The S&P Changes the Rules

I’ll write more on this in the coming weeks, as it’s the penultimate act of “enshittification” that has been sweeping the nation, but Dave Nadig is standing by expectantly:

So, as temporary recompense, I offer an ode stolen from the most famous of poems, “Casey at the Bat” by Ernest Thayer:

The outlook wasn’t brilliant for the Retail crowd that day:
The market caps were floating on a Mag7 display.
And then when Nasdaq dropped its guard to let the fast-tracks in,
A pall-like silence fell upon where honest trades had been.
A straggling few cashed out their funds in deep despair.
The rest clung to the S&P to stand as Wall Street’s final test;
They thought, “If Standard & Poor’s stays true, and keeps GAAP intact —
We’d put up even money now against this shameless pact.”
But a whisper swept the bleachers, then a devastating shout:
The S&P had waived the rules to bring the big boys out.
Oh, somewhere in this favored land, the bankers’ smiles are bright;
PE will ring the opening bell, and Wall Street’s hearts are light.
And somewhere brokers celebrate their billionaire’s payout;
But there is no joy for Retail—the S&P sold out.
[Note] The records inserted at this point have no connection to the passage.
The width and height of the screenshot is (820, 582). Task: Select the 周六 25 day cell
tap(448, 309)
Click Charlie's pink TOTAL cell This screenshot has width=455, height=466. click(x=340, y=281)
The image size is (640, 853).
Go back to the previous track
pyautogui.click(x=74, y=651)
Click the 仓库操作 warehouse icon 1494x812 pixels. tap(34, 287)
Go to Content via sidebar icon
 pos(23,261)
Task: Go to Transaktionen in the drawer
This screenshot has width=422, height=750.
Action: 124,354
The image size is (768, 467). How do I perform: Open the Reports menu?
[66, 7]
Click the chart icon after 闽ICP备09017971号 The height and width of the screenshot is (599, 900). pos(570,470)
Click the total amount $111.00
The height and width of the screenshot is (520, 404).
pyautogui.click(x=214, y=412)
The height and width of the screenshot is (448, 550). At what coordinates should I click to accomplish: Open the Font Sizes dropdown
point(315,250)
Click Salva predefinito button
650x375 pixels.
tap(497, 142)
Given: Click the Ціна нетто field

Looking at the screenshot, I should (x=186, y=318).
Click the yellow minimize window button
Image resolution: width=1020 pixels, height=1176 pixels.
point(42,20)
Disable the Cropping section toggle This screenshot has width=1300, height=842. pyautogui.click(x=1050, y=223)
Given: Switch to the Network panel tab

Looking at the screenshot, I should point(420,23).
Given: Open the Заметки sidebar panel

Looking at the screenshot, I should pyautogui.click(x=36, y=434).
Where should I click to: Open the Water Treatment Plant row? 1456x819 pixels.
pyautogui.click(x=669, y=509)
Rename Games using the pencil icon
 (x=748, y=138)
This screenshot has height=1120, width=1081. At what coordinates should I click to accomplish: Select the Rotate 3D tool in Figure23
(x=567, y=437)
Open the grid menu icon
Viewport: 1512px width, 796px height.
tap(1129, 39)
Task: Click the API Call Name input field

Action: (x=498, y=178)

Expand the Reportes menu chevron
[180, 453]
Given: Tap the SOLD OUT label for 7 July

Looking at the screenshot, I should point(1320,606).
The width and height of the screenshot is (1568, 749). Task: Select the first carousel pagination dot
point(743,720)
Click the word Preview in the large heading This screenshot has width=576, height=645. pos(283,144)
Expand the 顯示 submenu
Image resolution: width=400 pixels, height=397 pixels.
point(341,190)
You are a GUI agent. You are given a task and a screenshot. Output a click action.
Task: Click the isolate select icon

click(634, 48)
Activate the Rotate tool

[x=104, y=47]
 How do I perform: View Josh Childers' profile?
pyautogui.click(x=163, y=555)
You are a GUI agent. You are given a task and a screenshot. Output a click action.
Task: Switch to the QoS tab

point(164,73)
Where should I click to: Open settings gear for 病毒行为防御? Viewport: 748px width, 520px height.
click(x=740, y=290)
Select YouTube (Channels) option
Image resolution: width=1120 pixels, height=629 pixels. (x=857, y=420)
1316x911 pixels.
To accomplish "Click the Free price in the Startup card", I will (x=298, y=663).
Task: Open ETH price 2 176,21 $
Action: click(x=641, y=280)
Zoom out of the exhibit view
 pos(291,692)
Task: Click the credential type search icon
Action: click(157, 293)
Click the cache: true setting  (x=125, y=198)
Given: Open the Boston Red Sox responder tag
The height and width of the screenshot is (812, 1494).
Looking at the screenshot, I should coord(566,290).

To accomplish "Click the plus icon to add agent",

The S&P500 has indeed “sold out.” By proposing to kill the long-standing “profitability” requirement for the S&P500 (already weakened by the use of operating vs GAAP earnings), the S&P500 has offered itself up as the dumping ground for private equity. We can expect it soon lead to notable headlines:

BREAKING NEWS — OCTOBER 2026

KKR Champions the ‘Democratization of Alpha’ with $250B Mega-Merger IPO of ‘Schlemiel! Schlimazel! Hasenpfeffer Inc.’, Finally Granting Retail Investors Access to a Next-Gen, AI-Synergized Corn Syrup and Car Mat Ecosystem

In a historic victory for Main Street, everyday investors are no longer barred from participating in the exponential growth trajectory of a bespoke, $500B-leveraged portfolio. IPO proceeds are generously earmarked to reward the visionary private equity sponsors who made this paradigm shift possible.

NEW YORK, NY — In what Wall Street analysts are already dubbing the “philanthropic financial event of the decade,” KKR announced the simultaneous merger and initial public offering of Schlemiel! Schlimazel! Hasenpfeffer Incorporated Technologies! (Ticker: SHIT) at a visionary $250 billion valuation.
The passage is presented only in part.